What to work on
All of the entries are to be printed exactly as they appear.

────────────────────────────────────────

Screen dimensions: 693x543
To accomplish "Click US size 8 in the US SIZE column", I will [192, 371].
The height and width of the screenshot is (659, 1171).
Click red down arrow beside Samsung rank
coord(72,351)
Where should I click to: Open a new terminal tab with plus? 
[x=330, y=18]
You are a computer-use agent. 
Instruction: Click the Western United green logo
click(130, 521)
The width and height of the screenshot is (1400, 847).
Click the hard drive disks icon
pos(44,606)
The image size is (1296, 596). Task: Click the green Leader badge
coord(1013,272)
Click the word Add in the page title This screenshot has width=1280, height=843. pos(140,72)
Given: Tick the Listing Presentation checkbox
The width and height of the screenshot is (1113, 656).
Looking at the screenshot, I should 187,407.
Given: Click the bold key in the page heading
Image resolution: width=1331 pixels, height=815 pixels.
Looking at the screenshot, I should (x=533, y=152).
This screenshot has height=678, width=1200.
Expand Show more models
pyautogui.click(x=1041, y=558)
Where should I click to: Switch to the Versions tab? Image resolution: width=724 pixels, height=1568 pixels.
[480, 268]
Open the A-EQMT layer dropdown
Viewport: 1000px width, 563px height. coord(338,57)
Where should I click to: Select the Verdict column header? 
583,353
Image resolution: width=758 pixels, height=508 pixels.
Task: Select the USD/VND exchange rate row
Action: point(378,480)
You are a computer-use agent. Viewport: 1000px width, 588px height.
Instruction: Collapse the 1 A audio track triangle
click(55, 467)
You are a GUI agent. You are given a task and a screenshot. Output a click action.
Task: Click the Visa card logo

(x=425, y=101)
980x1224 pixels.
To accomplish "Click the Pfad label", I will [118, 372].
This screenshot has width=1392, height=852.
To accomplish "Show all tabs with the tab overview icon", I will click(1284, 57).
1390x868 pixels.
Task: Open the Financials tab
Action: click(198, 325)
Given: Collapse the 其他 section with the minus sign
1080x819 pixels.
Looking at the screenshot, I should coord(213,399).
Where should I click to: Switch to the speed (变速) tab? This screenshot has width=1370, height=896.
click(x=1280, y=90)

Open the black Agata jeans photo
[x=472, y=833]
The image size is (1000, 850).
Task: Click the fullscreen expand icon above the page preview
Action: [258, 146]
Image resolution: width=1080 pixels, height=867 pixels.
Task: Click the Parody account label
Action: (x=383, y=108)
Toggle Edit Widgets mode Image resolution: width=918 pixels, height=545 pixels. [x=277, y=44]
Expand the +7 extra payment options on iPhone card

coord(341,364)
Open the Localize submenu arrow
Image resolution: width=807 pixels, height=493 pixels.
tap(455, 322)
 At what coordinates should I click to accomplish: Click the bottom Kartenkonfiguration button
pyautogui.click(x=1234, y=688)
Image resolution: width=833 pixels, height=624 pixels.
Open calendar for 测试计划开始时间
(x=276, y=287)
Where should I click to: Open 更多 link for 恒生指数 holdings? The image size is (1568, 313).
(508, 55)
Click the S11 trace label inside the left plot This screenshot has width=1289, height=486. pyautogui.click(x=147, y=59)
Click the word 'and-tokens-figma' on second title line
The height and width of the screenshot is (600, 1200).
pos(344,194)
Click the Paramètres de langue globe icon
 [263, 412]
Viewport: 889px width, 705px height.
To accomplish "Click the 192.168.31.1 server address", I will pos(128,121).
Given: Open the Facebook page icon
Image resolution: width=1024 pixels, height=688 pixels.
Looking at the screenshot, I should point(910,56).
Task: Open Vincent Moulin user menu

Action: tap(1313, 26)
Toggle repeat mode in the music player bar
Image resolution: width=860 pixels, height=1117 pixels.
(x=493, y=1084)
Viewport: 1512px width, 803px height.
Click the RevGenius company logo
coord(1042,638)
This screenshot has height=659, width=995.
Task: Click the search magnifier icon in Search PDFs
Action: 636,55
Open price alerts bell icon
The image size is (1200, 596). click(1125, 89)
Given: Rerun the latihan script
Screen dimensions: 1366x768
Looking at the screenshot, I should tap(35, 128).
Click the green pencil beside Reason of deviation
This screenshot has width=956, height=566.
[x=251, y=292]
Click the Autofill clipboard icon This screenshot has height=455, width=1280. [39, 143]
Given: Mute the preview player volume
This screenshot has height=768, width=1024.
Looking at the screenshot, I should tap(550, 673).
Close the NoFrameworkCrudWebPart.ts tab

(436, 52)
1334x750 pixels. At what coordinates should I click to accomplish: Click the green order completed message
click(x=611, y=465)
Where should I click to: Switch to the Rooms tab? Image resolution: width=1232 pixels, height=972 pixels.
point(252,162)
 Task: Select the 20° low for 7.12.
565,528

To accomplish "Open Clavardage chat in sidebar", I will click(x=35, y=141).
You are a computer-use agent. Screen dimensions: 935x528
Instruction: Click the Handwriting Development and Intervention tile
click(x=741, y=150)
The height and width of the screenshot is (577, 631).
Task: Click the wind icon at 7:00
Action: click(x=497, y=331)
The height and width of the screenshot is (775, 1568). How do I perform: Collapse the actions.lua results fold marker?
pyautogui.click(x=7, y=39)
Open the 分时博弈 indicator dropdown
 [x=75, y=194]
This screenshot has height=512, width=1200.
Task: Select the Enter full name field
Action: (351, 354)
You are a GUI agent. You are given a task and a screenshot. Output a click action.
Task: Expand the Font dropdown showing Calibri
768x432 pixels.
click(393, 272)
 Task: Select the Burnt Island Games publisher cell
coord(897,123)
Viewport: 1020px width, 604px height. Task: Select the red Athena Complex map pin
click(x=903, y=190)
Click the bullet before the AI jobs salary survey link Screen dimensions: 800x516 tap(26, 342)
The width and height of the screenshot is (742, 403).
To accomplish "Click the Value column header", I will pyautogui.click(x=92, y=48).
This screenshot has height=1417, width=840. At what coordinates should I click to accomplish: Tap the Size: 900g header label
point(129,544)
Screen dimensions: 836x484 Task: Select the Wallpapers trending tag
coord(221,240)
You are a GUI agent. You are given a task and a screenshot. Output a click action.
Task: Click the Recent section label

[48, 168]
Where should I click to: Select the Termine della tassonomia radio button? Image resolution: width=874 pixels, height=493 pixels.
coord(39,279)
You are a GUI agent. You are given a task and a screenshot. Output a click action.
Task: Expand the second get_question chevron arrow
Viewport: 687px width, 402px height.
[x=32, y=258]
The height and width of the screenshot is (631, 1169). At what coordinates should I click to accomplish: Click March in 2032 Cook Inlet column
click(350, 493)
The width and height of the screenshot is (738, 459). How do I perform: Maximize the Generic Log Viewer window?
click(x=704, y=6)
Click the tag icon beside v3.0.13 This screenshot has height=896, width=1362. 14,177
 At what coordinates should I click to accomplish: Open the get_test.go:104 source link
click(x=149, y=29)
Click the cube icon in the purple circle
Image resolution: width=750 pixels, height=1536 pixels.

────────────────────────────────────────

Result of this task
Screen dimensions: 693x543
To accomplish "Click US size 8 in the US SIZE column", I will [192, 371].
The height and width of the screenshot is (659, 1171).
Click red down arrow beside Samsung rank
coord(72,351)
Where should I click to: Open a new terminal tab with plus? 
[x=330, y=18]
You are a computer-use agent. 
Instruction: Click the Western United green logo
click(130, 521)
The width and height of the screenshot is (1400, 847).
Click the hard drive disks icon
pos(44,606)
The image size is (1296, 596). Task: Click the green Leader badge
coord(1013,272)
Click the word Add in the page title This screenshot has width=1280, height=843. pos(140,72)
Given: Tick the Listing Presentation checkbox
The width and height of the screenshot is (1113, 656).
Looking at the screenshot, I should 187,407.
Given: Click the bold key in the page heading
Image resolution: width=1331 pixels, height=815 pixels.
Looking at the screenshot, I should (x=533, y=152).
This screenshot has height=678, width=1200.
Expand Show more models
pyautogui.click(x=1041, y=558)
Where should I click to: Switch to the Versions tab? Image resolution: width=724 pixels, height=1568 pixels.
[480, 268]
Open the A-EQMT layer dropdown
Viewport: 1000px width, 563px height. coord(338,57)
Where should I click to: Select the Verdict column header? 
583,353
Image resolution: width=758 pixels, height=508 pixels.
Task: Select the USD/VND exchange rate row
Action: point(378,480)
You are a computer-use agent. Viewport: 1000px width, 588px height.
Instruction: Collapse the 1 A audio track triangle
click(55, 467)
You are a GUI agent. You are given a task and a screenshot. Output a click action.
Task: Click the Visa card logo

(x=425, y=101)
980x1224 pixels.
To accomplish "Click the Pfad label", I will [118, 372].
This screenshot has width=1392, height=852.
To accomplish "Show all tabs with the tab overview icon", I will click(1284, 57).
1390x868 pixels.
Task: Open the Financials tab
Action: click(198, 325)
Given: Collapse the 其他 section with the minus sign
1080x819 pixels.
Looking at the screenshot, I should coord(213,399).
Where should I click to: Switch to the speed (变速) tab? This screenshot has width=1370, height=896.
click(x=1280, y=90)

Open the black Agata jeans photo
[x=472, y=833]
The image size is (1000, 850).
Task: Click the fullscreen expand icon above the page preview
Action: [258, 146]
Image resolution: width=1080 pixels, height=867 pixels.
Task: Click the Parody account label
Action: (x=383, y=108)
Toggle Edit Widgets mode Image resolution: width=918 pixels, height=545 pixels. [x=277, y=44]
Expand the +7 extra payment options on iPhone card

coord(341,364)
Open the Localize submenu arrow
Image resolution: width=807 pixels, height=493 pixels.
tap(455, 322)
 At what coordinates should I click to accomplish: Click the bottom Kartenkonfiguration button
pyautogui.click(x=1234, y=688)
Image resolution: width=833 pixels, height=624 pixels.
Open calendar for 测试计划开始时间
(x=276, y=287)
Where should I click to: Open 更多 link for 恒生指数 holdings? The image size is (1568, 313).
(508, 55)
Click the S11 trace label inside the left plot This screenshot has width=1289, height=486. pyautogui.click(x=147, y=59)
Click the word 'and-tokens-figma' on second title line
The height and width of the screenshot is (600, 1200).
pos(344,194)
Click the Paramètres de langue globe icon
 [263, 412]
Viewport: 889px width, 705px height.
To accomplish "Click the 192.168.31.1 server address", I will pos(128,121).
Given: Open the Facebook page icon
Image resolution: width=1024 pixels, height=688 pixels.
Looking at the screenshot, I should point(910,56).
Task: Open Vincent Moulin user menu

Action: tap(1313, 26)
Toggle repeat mode in the music player bar
Image resolution: width=860 pixels, height=1117 pixels.
(x=493, y=1084)
Viewport: 1512px width, 803px height.
Click the RevGenius company logo
coord(1042,638)
This screenshot has height=659, width=995.
Task: Click the search magnifier icon in Search PDFs
Action: 636,55
Open price alerts bell icon
The image size is (1200, 596). click(1125, 89)
Given: Rerun the latihan script
Screen dimensions: 1366x768
Looking at the screenshot, I should tap(35, 128).
Click the green pencil beside Reason of deviation
This screenshot has width=956, height=566.
[x=251, y=292]
Click the Autofill clipboard icon This screenshot has height=455, width=1280. [39, 143]
Given: Mute the preview player volume
This screenshot has height=768, width=1024.
Looking at the screenshot, I should tap(550, 673).
Close the NoFrameworkCrudWebPart.ts tab

(436, 52)
1334x750 pixels. At what coordinates should I click to accomplish: Click the green order completed message
click(x=611, y=465)
Where should I click to: Switch to the Rooms tab? Image resolution: width=1232 pixels, height=972 pixels.
point(252,162)
 Task: Select the 20° low for 7.12.
565,528

To accomplish "Open Clavardage chat in sidebar", I will click(x=35, y=141).
You are a computer-use agent. Screen dimensions: 935x528
Instruction: Click the Handwriting Development and Intervention tile
click(x=741, y=150)
The height and width of the screenshot is (577, 631).
Task: Click the wind icon at 7:00
Action: click(x=497, y=331)
The height and width of the screenshot is (775, 1568). How do I perform: Collapse the actions.lua results fold marker?
pyautogui.click(x=7, y=39)
Open the 分时博弈 indicator dropdown
 [x=75, y=194]
This screenshot has height=512, width=1200.
Task: Select the Enter full name field
Action: (351, 354)
You are a GUI agent. You are given a task and a screenshot. Output a click action.
Task: Expand the Font dropdown showing Calibri
768x432 pixels.
click(393, 272)
 Task: Select the Burnt Island Games publisher cell
coord(897,123)
Viewport: 1020px width, 604px height. Task: Select the red Athena Complex map pin
click(x=903, y=190)
Click the bullet before the AI jobs salary survey link Screen dimensions: 800x516 tap(26, 342)
The width and height of the screenshot is (742, 403).
To accomplish "Click the Value column header", I will pyautogui.click(x=92, y=48).
This screenshot has height=1417, width=840. At what coordinates should I click to accomplish: Tap the Size: 900g header label
point(129,544)
Screen dimensions: 836x484 Task: Select the Wallpapers trending tag
coord(221,240)
You are a GUI agent. You are given a task and a screenshot. Output a click action.
Task: Click the Recent section label

[48, 168]
Where should I click to: Select the Termine della tassonomia radio button? Image resolution: width=874 pixels, height=493 pixels.
coord(39,279)
You are a GUI agent. You are given a task and a screenshot. Output a click action.
Task: Expand the second get_question chevron arrow
Viewport: 687px width, 402px height.
[x=32, y=258]
The height and width of the screenshot is (631, 1169). At what coordinates should I click to accomplish: Click March in 2032 Cook Inlet column
click(350, 493)
The width and height of the screenshot is (738, 459). How do I perform: Maximize the Generic Log Viewer window?
click(x=704, y=6)
Click the tag icon beside v3.0.13 This screenshot has height=896, width=1362. 14,177
 At what coordinates should I click to accomplish: Open the get_test.go:104 source link
click(x=149, y=29)
Click the cube icon in the purple circle
Image resolution: width=750 pixels, height=1536 pixels.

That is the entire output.